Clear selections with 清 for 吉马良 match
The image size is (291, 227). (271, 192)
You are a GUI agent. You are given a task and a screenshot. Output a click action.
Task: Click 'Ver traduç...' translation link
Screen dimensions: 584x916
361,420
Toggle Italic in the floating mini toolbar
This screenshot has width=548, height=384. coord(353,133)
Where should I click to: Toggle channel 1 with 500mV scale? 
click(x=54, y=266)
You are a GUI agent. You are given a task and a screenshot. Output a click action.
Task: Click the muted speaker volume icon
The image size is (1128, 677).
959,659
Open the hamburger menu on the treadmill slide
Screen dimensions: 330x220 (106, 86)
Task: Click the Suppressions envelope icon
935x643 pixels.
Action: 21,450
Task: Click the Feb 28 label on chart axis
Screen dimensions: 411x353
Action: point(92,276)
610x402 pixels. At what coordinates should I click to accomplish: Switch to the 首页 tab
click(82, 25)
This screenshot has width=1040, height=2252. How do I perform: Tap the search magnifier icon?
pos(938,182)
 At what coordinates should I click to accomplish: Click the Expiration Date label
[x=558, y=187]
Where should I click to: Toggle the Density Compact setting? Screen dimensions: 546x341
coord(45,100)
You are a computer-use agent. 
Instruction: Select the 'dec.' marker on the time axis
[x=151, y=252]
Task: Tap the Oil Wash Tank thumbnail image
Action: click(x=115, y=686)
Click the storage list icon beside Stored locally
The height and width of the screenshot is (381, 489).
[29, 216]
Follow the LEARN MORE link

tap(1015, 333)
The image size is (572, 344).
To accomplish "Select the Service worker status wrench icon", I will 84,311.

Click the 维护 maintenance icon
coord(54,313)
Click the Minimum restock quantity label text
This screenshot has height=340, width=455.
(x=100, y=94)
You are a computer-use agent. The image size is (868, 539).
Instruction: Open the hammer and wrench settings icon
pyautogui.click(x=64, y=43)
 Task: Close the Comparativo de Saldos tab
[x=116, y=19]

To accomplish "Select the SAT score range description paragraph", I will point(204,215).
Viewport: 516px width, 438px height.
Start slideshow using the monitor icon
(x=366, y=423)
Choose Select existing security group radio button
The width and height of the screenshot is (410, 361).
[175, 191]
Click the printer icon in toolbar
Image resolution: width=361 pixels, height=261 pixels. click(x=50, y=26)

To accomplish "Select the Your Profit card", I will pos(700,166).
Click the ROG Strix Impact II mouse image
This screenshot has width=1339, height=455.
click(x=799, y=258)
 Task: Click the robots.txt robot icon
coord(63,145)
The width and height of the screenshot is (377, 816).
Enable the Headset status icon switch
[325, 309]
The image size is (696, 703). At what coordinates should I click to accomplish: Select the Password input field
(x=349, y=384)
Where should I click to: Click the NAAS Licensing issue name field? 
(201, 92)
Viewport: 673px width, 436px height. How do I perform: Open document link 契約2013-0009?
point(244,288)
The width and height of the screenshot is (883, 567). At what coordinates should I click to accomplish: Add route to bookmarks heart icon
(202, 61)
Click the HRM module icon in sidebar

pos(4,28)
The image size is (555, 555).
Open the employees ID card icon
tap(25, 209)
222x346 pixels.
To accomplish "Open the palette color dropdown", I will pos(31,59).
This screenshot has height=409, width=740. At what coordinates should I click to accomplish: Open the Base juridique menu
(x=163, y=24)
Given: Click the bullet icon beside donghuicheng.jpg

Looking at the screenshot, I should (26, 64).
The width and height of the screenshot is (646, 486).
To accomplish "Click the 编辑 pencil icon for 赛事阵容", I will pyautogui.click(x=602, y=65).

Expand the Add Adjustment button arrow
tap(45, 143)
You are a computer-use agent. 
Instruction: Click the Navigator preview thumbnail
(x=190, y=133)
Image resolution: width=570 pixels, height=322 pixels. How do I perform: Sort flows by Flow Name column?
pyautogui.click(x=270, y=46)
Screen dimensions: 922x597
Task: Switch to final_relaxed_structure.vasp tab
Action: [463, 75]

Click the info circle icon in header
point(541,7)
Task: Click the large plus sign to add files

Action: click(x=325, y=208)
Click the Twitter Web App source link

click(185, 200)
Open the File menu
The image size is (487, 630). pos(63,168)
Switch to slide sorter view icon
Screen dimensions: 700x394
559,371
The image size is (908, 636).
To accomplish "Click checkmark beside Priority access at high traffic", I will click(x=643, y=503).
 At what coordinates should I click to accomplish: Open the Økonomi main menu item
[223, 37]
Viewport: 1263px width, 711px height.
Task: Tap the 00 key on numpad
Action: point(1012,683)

_Work order_:
Return the records in full. Omit nothing.

_Response to the exercise_:
Clear selections with 清 for 吉马良 match
The image size is (291, 227). (271, 192)
You are a GUI agent. You are given a task and a screenshot. Output a click action.
Task: Click 'Ver traduç...' translation link
Screen dimensions: 584x916
361,420
Toggle Italic in the floating mini toolbar
This screenshot has width=548, height=384. coord(353,133)
Where should I click to: Toggle channel 1 with 500mV scale? 
click(x=54, y=266)
You are a GUI agent. You are given a task and a screenshot. Output a click action.
Task: Click the muted speaker volume icon
The image size is (1128, 677).
959,659
Open the hamburger menu on the treadmill slide
Screen dimensions: 330x220 (106, 86)
Task: Click the Suppressions envelope icon
935x643 pixels.
Action: 21,450
Task: Click the Feb 28 label on chart axis
Screen dimensions: 411x353
Action: point(92,276)
610x402 pixels. At what coordinates should I click to accomplish: Switch to the 首页 tab
click(82, 25)
This screenshot has width=1040, height=2252. How do I perform: Tap the search magnifier icon?
pos(938,182)
 At what coordinates should I click to accomplish: Click the Expiration Date label
[x=558, y=187]
Where should I click to: Toggle the Density Compact setting? Screen dimensions: 546x341
coord(45,100)
You are a computer-use agent. 
Instruction: Select the 'dec.' marker on the time axis
[x=151, y=252]
Task: Tap the Oil Wash Tank thumbnail image
Action: click(x=115, y=686)
Click the storage list icon beside Stored locally
The height and width of the screenshot is (381, 489).
[29, 216]
Follow the LEARN MORE link

tap(1015, 333)
The image size is (572, 344).
To accomplish "Select the Service worker status wrench icon", I will 84,311.

Click the 维护 maintenance icon
coord(54,313)
Click the Minimum restock quantity label text
This screenshot has height=340, width=455.
(x=100, y=94)
You are a computer-use agent. The image size is (868, 539).
Instruction: Open the hammer and wrench settings icon
pyautogui.click(x=64, y=43)
 Task: Close the Comparativo de Saldos tab
[x=116, y=19]

To accomplish "Select the SAT score range description paragraph", I will point(204,215).
Viewport: 516px width, 438px height.
Start slideshow using the monitor icon
(x=366, y=423)
Choose Select existing security group radio button
The width and height of the screenshot is (410, 361).
[175, 191]
Click the printer icon in toolbar
Image resolution: width=361 pixels, height=261 pixels. click(x=50, y=26)

To accomplish "Select the Your Profit card", I will pos(700,166).
Click the ROG Strix Impact II mouse image
This screenshot has width=1339, height=455.
click(x=799, y=258)
 Task: Click the robots.txt robot icon
coord(63,145)
The width and height of the screenshot is (377, 816).
Enable the Headset status icon switch
[325, 309]
The image size is (696, 703). At what coordinates should I click to accomplish: Select the Password input field
(x=349, y=384)
Where should I click to: Click the NAAS Licensing issue name field? 
(201, 92)
Viewport: 673px width, 436px height. How do I perform: Open document link 契約2013-0009?
point(244,288)
The width and height of the screenshot is (883, 567). At what coordinates should I click to accomplish: Add route to bookmarks heart icon
(202, 61)
Click the HRM module icon in sidebar

pos(4,28)
The image size is (555, 555).
Open the employees ID card icon
tap(25, 209)
222x346 pixels.
To accomplish "Open the palette color dropdown", I will pos(31,59).
This screenshot has height=409, width=740. At what coordinates should I click to accomplish: Open the Base juridique menu
(x=163, y=24)
Given: Click the bullet icon beside donghuicheng.jpg

Looking at the screenshot, I should (26, 64).
The width and height of the screenshot is (646, 486).
To accomplish "Click the 编辑 pencil icon for 赛事阵容", I will pyautogui.click(x=602, y=65).

Expand the Add Adjustment button arrow
tap(45, 143)
You are a computer-use agent. 
Instruction: Click the Navigator preview thumbnail
(x=190, y=133)
Image resolution: width=570 pixels, height=322 pixels. How do I perform: Sort flows by Flow Name column?
pyautogui.click(x=270, y=46)
Screen dimensions: 922x597
Task: Switch to final_relaxed_structure.vasp tab
Action: [463, 75]

Click the info circle icon in header
point(541,7)
Task: Click the large plus sign to add files

Action: click(x=325, y=208)
Click the Twitter Web App source link

click(185, 200)
Open the File menu
The image size is (487, 630). pos(63,168)
Switch to slide sorter view icon
Screen dimensions: 700x394
559,371
The image size is (908, 636).
To accomplish "Click checkmark beside Priority access at high traffic", I will click(x=643, y=503).
 At what coordinates should I click to accomplish: Open the Økonomi main menu item
[223, 37]
Viewport: 1263px width, 711px height.
Task: Tap the 00 key on numpad
Action: point(1012,683)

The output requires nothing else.